So, what could be the assets and liabilities of the government? To put it simply, they are similar to any other business. The capital of a business is the money or liquid assets it generates throughout its operation. So, for the government, this asset is generated from
Capital generated from Public loans or Market loans
T-Bills or Treasury Bills that refer to the finances borrowed from banks
Other loans that are sanctioned by foreign government or institutions outside the country
Capital may also be generated from withdrawing or deduction of public sector/unit investments.
As every business face liability as debt, the government also has certain liabilities in the form of pension payments, government bills or bonds, or the payment of goods and services that the government has acquired but has not paid for yet.
Both the government assets as well as liabilities are accounted for in the Capital account. This account keeps a record of the nation's total assets and liabilities during a single financial year and the net change in both of them.
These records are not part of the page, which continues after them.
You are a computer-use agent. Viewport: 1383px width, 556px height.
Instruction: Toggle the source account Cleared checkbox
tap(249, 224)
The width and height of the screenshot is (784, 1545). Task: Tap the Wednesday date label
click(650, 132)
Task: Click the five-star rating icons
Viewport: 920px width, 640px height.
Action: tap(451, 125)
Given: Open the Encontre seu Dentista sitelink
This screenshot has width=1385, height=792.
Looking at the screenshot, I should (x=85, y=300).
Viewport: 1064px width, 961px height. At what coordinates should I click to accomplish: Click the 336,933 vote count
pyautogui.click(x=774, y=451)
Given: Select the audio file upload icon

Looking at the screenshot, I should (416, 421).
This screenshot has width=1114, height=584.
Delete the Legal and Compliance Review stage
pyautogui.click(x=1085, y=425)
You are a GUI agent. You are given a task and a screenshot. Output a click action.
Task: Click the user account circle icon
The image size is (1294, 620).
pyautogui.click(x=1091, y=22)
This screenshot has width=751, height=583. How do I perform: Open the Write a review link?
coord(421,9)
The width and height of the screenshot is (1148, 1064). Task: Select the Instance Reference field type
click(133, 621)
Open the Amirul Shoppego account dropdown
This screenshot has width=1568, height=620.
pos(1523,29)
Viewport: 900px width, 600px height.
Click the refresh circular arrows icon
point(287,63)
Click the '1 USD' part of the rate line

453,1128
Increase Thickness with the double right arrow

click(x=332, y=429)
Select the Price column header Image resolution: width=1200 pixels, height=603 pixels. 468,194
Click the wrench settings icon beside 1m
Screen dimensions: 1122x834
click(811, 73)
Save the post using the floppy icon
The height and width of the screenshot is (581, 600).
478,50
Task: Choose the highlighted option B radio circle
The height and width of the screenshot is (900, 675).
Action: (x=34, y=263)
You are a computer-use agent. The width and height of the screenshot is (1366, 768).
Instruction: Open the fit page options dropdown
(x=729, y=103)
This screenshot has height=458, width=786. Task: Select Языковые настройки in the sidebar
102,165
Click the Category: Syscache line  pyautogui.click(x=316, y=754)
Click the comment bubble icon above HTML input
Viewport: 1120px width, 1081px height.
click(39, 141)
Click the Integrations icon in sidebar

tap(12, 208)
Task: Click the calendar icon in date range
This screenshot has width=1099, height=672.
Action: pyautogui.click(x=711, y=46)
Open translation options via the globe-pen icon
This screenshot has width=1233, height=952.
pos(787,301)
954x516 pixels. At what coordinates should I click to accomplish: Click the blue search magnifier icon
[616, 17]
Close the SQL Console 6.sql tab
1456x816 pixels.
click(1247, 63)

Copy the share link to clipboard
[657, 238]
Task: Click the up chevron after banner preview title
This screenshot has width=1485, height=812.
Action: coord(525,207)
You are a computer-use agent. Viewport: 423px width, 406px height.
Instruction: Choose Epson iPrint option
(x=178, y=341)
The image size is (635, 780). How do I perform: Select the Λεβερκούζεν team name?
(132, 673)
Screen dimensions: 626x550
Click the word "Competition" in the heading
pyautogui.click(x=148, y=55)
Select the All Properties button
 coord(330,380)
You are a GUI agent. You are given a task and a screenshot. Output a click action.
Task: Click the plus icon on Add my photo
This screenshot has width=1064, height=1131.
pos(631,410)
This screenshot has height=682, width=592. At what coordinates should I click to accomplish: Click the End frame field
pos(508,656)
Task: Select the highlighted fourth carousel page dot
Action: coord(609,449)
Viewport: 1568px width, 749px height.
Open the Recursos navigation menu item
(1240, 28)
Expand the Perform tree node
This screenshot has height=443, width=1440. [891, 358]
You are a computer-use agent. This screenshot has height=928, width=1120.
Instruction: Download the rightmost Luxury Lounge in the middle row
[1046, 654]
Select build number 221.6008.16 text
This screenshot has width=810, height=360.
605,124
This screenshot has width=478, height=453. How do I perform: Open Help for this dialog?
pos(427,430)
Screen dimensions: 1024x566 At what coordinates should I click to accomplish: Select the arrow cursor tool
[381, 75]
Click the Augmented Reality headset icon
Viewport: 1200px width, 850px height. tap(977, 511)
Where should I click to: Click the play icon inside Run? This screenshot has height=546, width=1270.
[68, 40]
The account balance of a capital account decides whether a country is an apparent exporter or importer of capital.
Terminologies Related to Capital Account
Voucher: It refers to any written documentation in favor of the entries reported in account books and helps in indicating the accuracy of the transaction’s accounting.
Financial Accounting: it is a particular type of accounting that considers a method of summarising, documenting, and reporting the transactions that arise due to business operations.
Tender: itis an offer formulated to perform some task or to provide goods at a certain fixed price.
Escalator Clause or Escalation Clause: these clauses refer to the provisions made by the company that allows for an automatic increase in the wages or prices of their employees or products.
Financial Structure: it refers to the way in which the firm’s assets are actually financed.
Coopetition: it refers to the combination of competition and cooperation between companies.
What is Capital Expense?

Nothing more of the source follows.